▸ Exercise task
Copy out the lines running from the one holding "You are a GUI" through the end of the rows, both included, and leave the pictures out.

======== Material provided ========

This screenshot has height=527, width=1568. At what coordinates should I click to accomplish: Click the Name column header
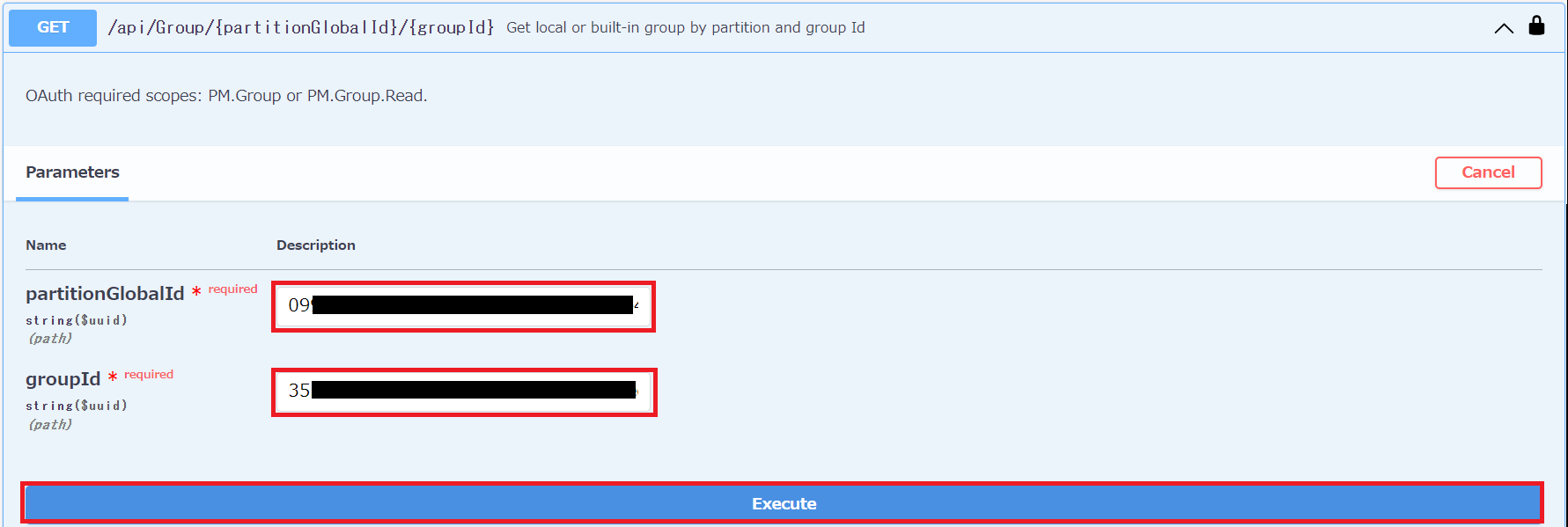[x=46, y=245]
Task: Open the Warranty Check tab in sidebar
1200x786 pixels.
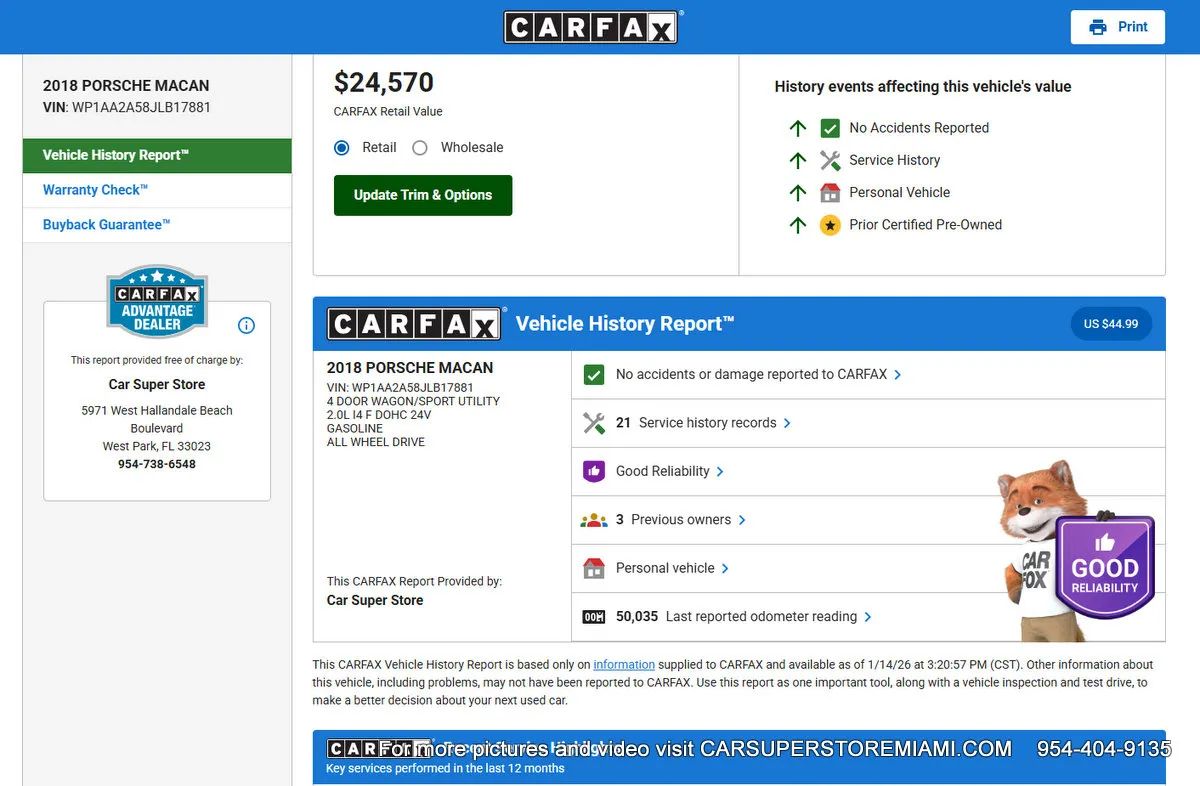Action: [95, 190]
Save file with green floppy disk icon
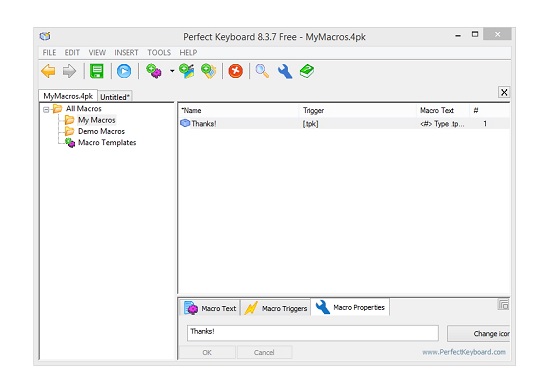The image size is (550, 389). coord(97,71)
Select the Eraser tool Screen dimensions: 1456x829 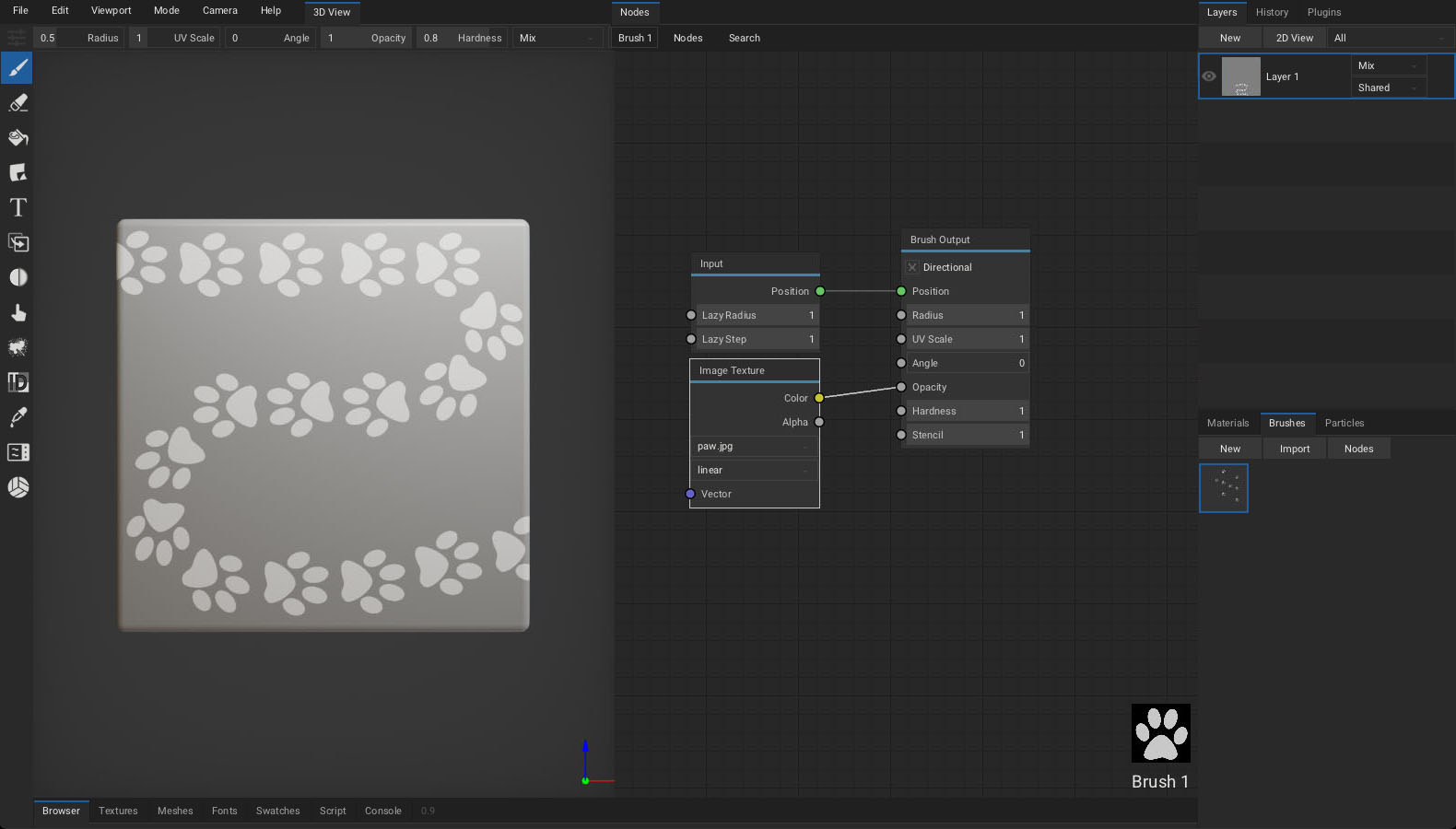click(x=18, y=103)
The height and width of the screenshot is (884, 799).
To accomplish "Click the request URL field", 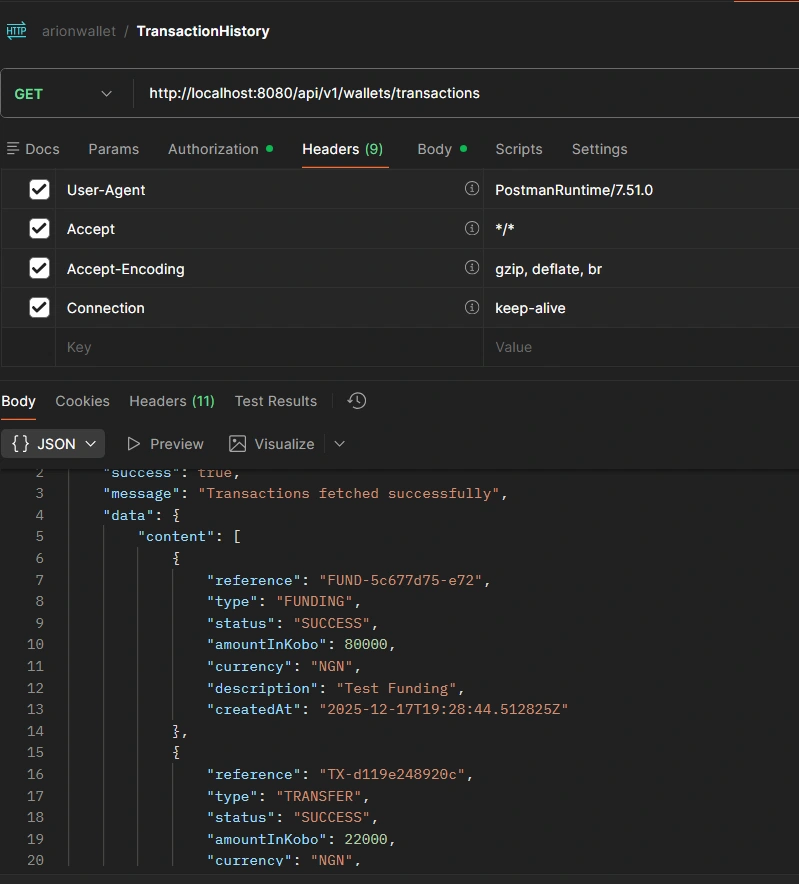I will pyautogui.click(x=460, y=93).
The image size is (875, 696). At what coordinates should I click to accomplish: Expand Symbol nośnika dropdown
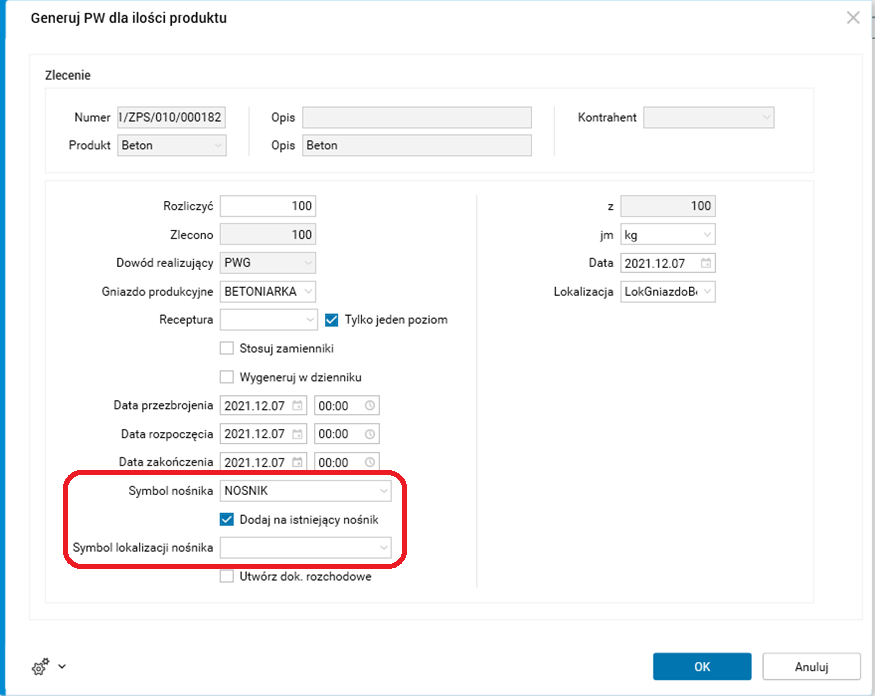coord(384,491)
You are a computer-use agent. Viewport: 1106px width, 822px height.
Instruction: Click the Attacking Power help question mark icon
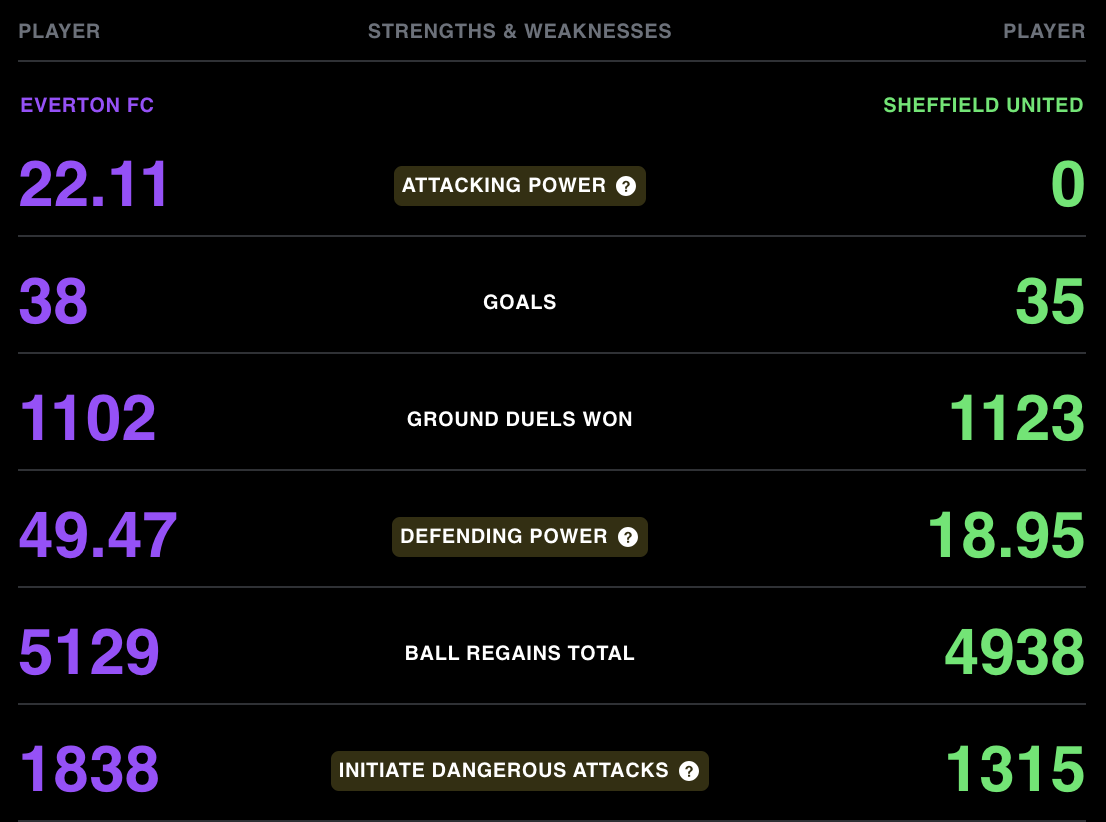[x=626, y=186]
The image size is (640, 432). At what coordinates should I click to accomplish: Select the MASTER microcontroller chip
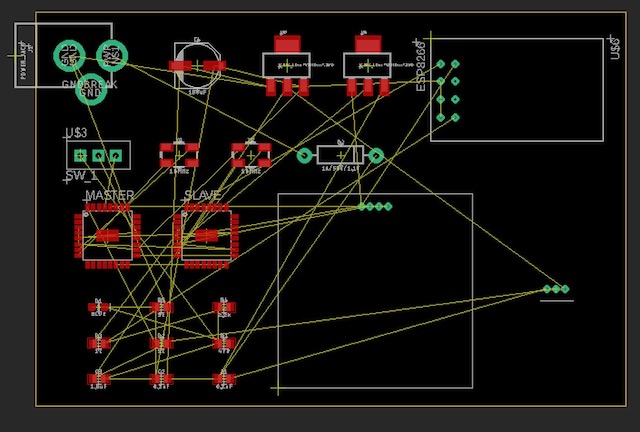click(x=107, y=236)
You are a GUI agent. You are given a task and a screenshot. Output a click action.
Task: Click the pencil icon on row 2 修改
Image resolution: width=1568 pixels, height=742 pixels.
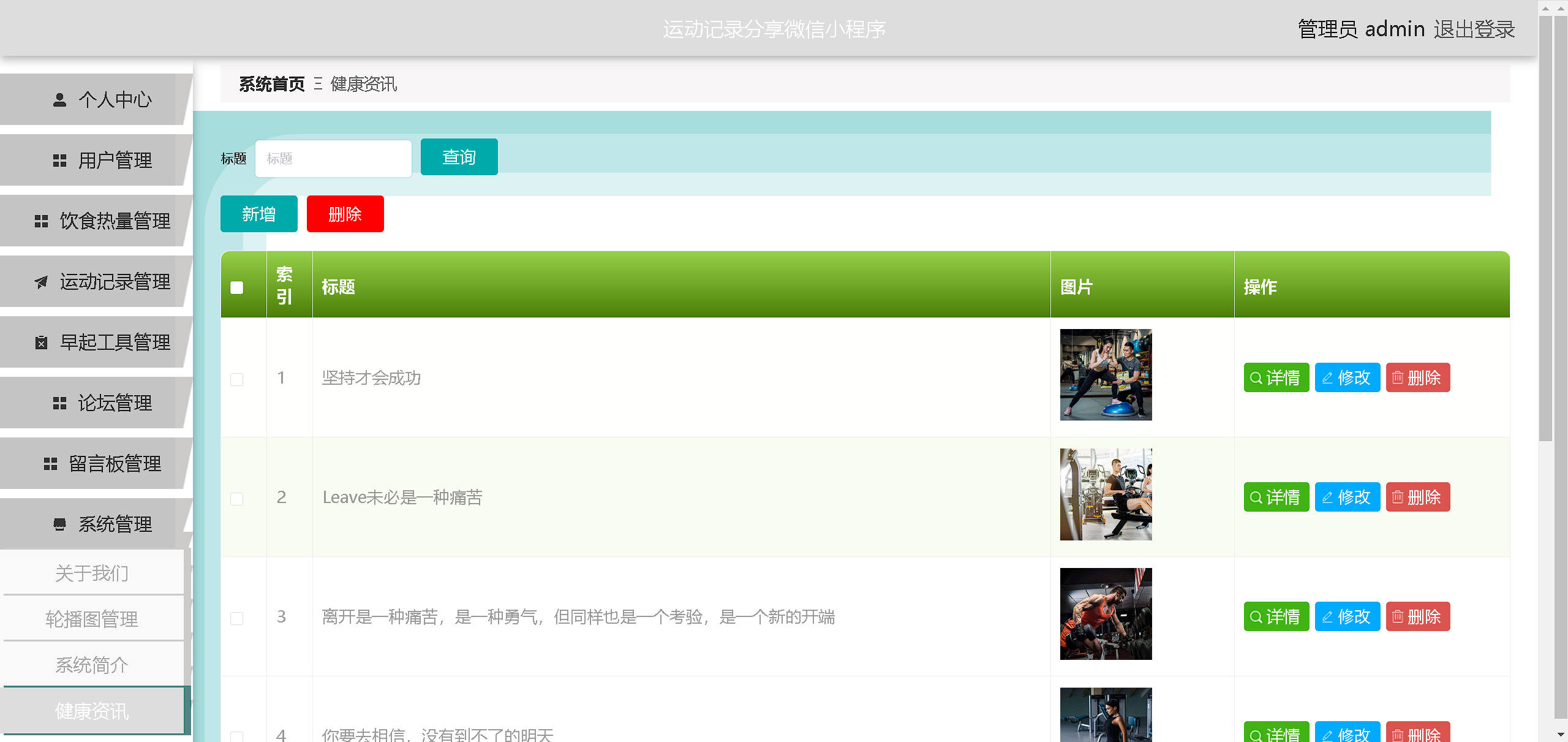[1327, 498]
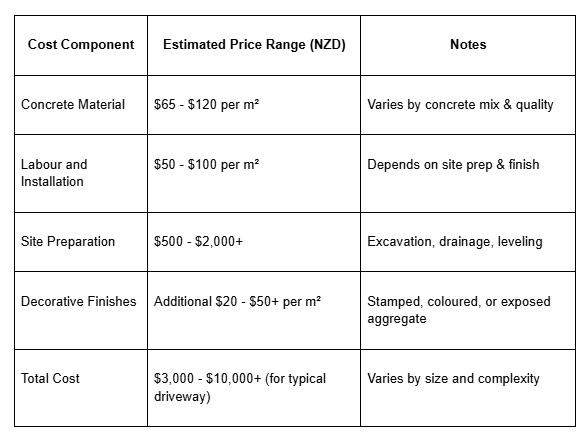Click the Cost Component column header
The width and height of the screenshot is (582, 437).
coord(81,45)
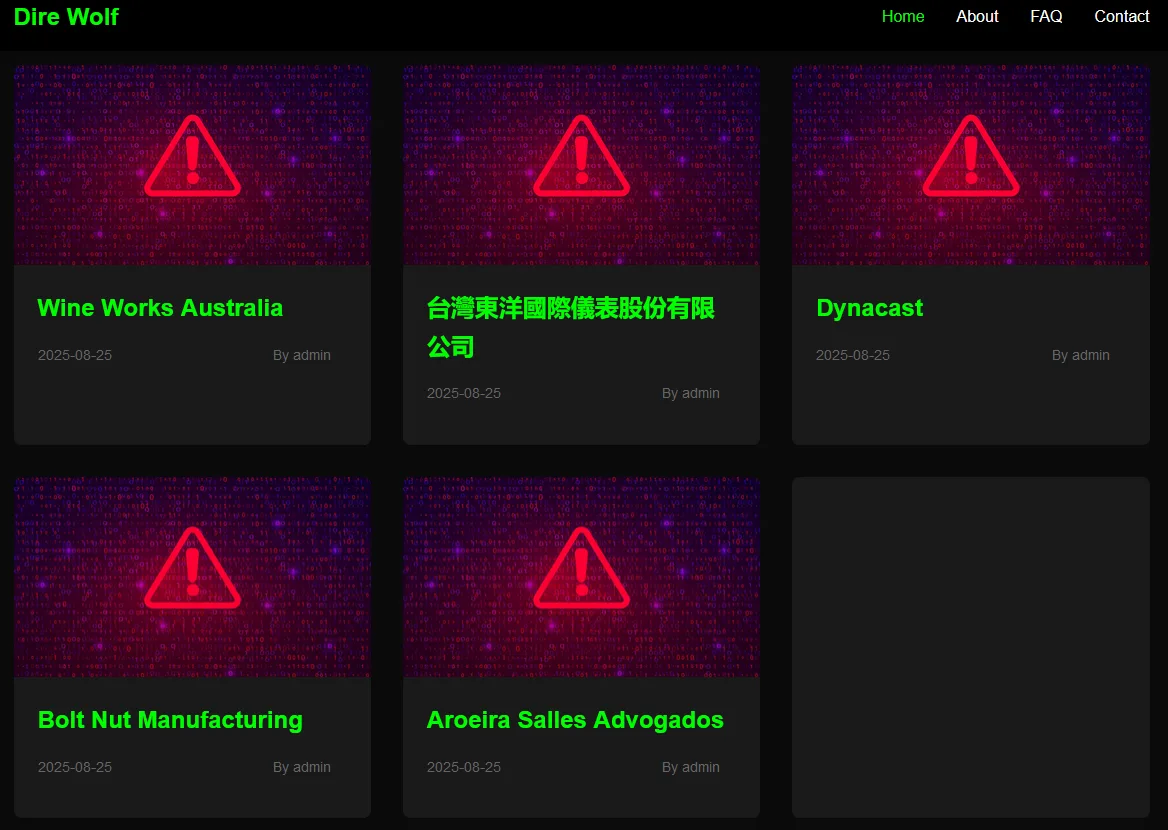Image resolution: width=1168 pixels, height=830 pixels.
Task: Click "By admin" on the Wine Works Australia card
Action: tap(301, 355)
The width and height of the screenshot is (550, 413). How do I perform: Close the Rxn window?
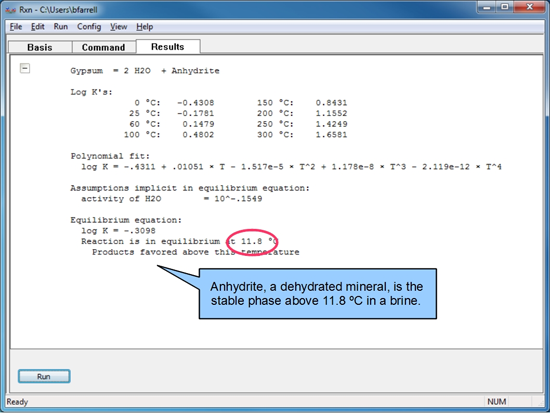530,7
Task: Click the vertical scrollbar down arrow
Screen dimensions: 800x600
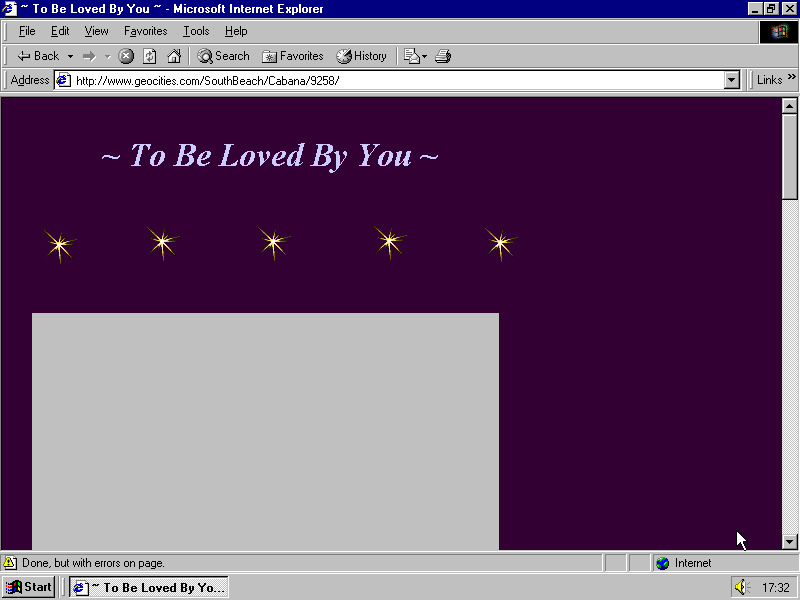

========

▸ Full answer
You are a GUI agent. You are given a task and a screenshot. Output a click action.
Task: Click the pencil icon on row 2 修改
Image resolution: width=1568 pixels, height=742 pixels.
[1327, 498]
Click the Cost Component column header
The width and height of the screenshot is (582, 437).
coord(81,45)
Image resolution: width=1168 pixels, height=830 pixels.
Task: Click "By admin" on the Wine Works Australia card
Action: tap(301, 355)
The width and height of the screenshot is (550, 413). How do I perform: Close the Rxn window?
530,7
Task: Click the vertical scrollbar down arrow
Screen dimensions: 800x600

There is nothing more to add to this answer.